[[ EXTRACT PROVIDED, beginning ]]
A 16-year-old male with "a hobby of jumping from high structures" in Bedford, England, was seen falling to his death by a police officer. An inquest found that he had no suicidal intent. Given his reported "hobby", he likely did not "think he could fly", but instead made an inebriated error in judgement about how dangerous the jump was. The article does not provide confirmation of the presence of LSD.
Incident: Anonymous male, 2008
Marshall N. "Teen killed in plunge from hotel window". Tulsa World. Oklahoma. Apr 4, 2008.
A 17-year-old male ran through a plate glass window and fell seven stories to his death. Police speculate that he may have been under the influence of a hallucinogenic drug, possibly LSD, but no confirmation of LSD is provided and no record of what he was saying, doing, or thinking just prior to his fall is provided in the story.
Incident: Martin Cotton, 2007
Weeks J. "Does LSD Kill?" The Northcoast Journal. Aug 30, 2007.
Moore CL. "Martin F. Cotton II". Redwood Curtain Copwatch. Aug 9, 2007.
[[ EXTRACT PROVIDED, end ]]
[[ RECORDS SHOWN, beginning ]]
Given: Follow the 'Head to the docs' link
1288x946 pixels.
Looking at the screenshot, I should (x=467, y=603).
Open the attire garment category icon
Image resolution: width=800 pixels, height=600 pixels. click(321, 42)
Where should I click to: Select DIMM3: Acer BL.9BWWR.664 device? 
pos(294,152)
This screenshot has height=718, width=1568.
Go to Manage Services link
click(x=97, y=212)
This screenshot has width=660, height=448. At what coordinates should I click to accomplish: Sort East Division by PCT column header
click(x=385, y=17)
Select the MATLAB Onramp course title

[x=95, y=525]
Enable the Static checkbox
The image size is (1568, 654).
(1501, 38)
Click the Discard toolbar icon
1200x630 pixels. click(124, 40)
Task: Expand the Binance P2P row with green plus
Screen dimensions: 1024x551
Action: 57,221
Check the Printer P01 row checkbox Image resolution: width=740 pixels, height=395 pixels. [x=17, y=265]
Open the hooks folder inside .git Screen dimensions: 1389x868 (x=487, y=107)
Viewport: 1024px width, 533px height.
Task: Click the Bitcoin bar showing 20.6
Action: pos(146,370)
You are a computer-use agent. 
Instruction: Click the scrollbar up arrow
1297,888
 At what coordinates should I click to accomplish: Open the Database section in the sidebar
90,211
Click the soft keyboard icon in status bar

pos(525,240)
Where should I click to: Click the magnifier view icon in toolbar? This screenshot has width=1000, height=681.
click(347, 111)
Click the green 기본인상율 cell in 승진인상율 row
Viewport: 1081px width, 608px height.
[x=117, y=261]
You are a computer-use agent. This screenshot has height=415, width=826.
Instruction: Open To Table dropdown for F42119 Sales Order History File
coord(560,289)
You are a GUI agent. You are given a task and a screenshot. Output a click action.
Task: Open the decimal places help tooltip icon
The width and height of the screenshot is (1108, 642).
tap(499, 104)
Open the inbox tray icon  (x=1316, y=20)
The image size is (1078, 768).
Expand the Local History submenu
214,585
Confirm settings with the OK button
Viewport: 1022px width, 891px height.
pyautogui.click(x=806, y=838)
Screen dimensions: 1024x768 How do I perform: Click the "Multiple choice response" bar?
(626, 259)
[[ RECORDS SHOWN, end ]]
■ STUDY QUESTIONS
1. Answer these about the excerpt on falls linked to LSD:
(a) In which English town was the 16-year-old seen falling?
(b) How many stories did the 17-year-old fall?
(c) Which newspaper ran "Teen killed in plunge from hotel window"?
2. From the excerpt on falls linked to LSD, reproduce the stretch from "A 16-year-old male" through "in the story." word for word.

■ RESPONSE LIST
1.
(a) Bedford
(b) Seven
(c) Tulsa World

2.
A 16-year-old male with "a hobby of jumping from high structures" in Bedford, England, was seen falling to his death by a police officer. An inquest found that he had no suicidal intent. Given his reported "hobby", he likely did not "think he could fly", but instead made an inebriated error in judgement about how dangerous the jump was. The article does not provide confirmation of the presence of LSD.
Incident: Anonymous male, 2008
Marshall N. "Teen killed in plunge from hotel window". Tulsa World. Oklahoma. Apr 4, 2008.
A 17-year-old male ran through a plate glass window and fell seven stories to his death. Police speculate that he may have been under the influence of a hallucinogenic drug, possibly LSD, but no confirmation of LSD is provided and no record of what he was saying, doing, or thinking just prior to his fall is provided in the story.